MM McCabe is a former Professor of Ancient Philosophy at King’s College London, this year’s President of the Mind Association, and this year’s Sather Professor at University of California, Berkeley. Peter Singer is a professor at both Princeton and Melbourne. He is particularly well-known for his work on effective altruism and on animal rights.
George Ross, a Romanian emigre, academic, free-thinker and long-standing supporter of PFA, died in 2011. Since then we have held an annual memorial lecture in his honour.
George grew up in a loving home with much intellectual stimulation, but his childhood was marred by severe discrimination against his Jewish family and the loss of all their possessions after the advent of communism in Romania.
He studied maths and physics at university. In the 1960s, he was eventually given permission to emigrate to Israel, where he worked as a scientist at the Weizmann Institute. He later moved to the UK, where he had an academic post at Sheffield University and then became a lecturer in physics at King’s College London.

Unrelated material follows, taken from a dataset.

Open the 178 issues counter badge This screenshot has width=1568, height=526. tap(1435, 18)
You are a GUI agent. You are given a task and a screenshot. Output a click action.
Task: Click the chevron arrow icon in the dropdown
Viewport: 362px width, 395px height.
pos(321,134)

He was an inspiring and popular teacher.
George remained critical of, yet deeply committed to Romania, “that crucible of genius and disaster”, as he called it in his book Modern Romania (2002). In 1965 he co-founded the British-Romanian Association, an organisation that called for free elections. During the 1989 revolution, he and his colleagues from the association met a Foreign Office minister and offered to take over the embassy in Belgrave Square as the “true” representatives of a free Romania in the UK. After 1989, George lent both his pen and his voice to the exiled King Michael, writing speeches for him and campaigning for his return.
In his writings, he celebrated the autonomous individual who has “a critical mind and … a loyalty directed to the whole humanity”. George not only felt this loyalty acutely but lived up to its demands. He thought about how people live, think and feel, about nationalism, humanism, totalitarianism, justice and the tensions and struggles that define us.